Ardclough forms St Edward's along with Rathcoffey and Straffan for underage purposes and St Edward's fields teams at all levels from Under 9 to Under 21.

==Hurling==
Ardclough contested 20 county finals in success between 1963 and 1985, including a notorious battle with Éire Óg in 1973. The club beat Buffer's Alley in the 1976 Leinster Senior Club Hurling Championship and was the first from Kildare to win an All Ireland Feile Division 4 in 1993. Ardclough regarded senior for the second time after winning the 1959 Junior championship and a morale-boost by the victory of their minors in 1956, inspired by Tim Gleeson and Kieran O'Malley. The careers of Tommy Christian, Mick Duane, Colm O'Malley and Bobby Burke spanned all twenty years. The 16-year-old Richie Cullen played his first final at centre field in 1966 and afterwards at full-back. Wexford born Ned Walsh came in 1967 and was joined by his brother, free-scoring Johnny Walsh in 1970. Ardclough contested nine successive finals against Éire Óg (1965 to 1974), a record for any grade in football and hurling, including their first title in 1968 when one of their minors, Richie Cullen, captained the team. Der Connor, John Cummins and Mick Duane contributed to the 2–12 total against 3–3 for Éire Óg. Counting semi-finals the sides met for 14 consecutive seasons. Even though it took 19 years to win their next senior title Ardclough played a prominent role in Kildare hurling, losing the 1998 final by a point to Colm Byrne's late free for Coill Dubh.
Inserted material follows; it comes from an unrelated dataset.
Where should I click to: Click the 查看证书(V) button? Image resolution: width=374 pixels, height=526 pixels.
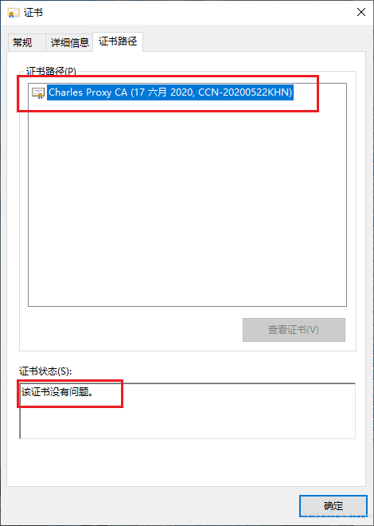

Ardclough returned to beat Coill Dubh 2–12 to 0–11 in the 2004 county final with goals from Andy Whelan and Padraig O'Malley. Ardclough regained the title in 2006 with a four point win over Confey. They then went on to make history winning the Leinster Intermediate Club Hurling Championship beating Ratharney of Westmeath in the final.

==Camogie==
Ardclough camogie club was founded in 1962 by Mick Houlihan, Patrick O’Connor and Ann Johnson, the original colours were brown and yellow, now black, red and yellow,. Josie O’Connor captained the team that won the championship in 1968.

==Honours==
- Kildare GAA Club of the Year 2006.

===Hurling===
- Kildare Senior Hurling Championship Winners (13): 1968, 1973, 1975, 1976, 1979, 1980, 1981, 1982, 1983, 1985, 2004, 2006, 2017
- Leinster Intermediate Club Hurling Championship Winners (1): 2006
- Kildare Senior Hurling League Champions (15): 1966, 1967, 1968, 1970, 1972, 1973, 1974, 1977, 1978, 1979, 1980, 1981, 1983, 2005, 2013
- Centenary Senior Hurling Championship (1): 1984
- Kildare Junior Hurling Championship Winners (3):1949, 1954, 1959
- Kildare Under-21 Hurling Championship Winners (4): 1964, 1997, 1998, 1999, 2010* (Killard)
- Kildare Minor Hurling Championship Winners (6): 1956, 1968, 1995, 1996, 2006, 2008
- Kildare Minor Hurling B Championship Champions (2): 2004, 2005

===Football===
- Kildare Senior Football Championship Winners (1) 1949
- Kildare Senior Football League Champions (2): 1949, 1950
- Kildare Intermediate Football Championship Winners (1) 1943
- Kildare Junior Football Championship: Winners (4) 1941, 1959, 1968, 2000
- Kildare Intermediate Football League Champions (1): 1959
- Kildare Junior Football League Champions (4):1940, 1943, 1944, 1951
- Kildare Senior Football League Division 3 Champions (1): 1976
- The Leinster Leader Junior Club Cup 2003.

===Camogie===
- Kildare Senior Camogie Championship 1968
- Kildare Intermediate Camogie Champions 1988
- Kildare Junior Camogie Champions 1983, 2000, 2020
- Kildare Camogie Senior League Runners-up 1967, 1969, 1971
- Kildare Intermediate Camogie League 1988

==Bibliography==
- Kildare GAA: A Centenary History, by Eoghan Corry, CLG Chill Dara, 1984, ISBN 0-9509370-0-2 hb ISBN 0-9509370-1-0 pb
- Kildare GAA yearbook, 1972, 1974, 1978, 1979, 1980 and 2000– in sequence especially the Millennium yearbook of 2000
- Soaring Sliothars: Centenary of Kildare Camogie 1904–2004 by Joan O'Flynn Kildare County Camogie Board.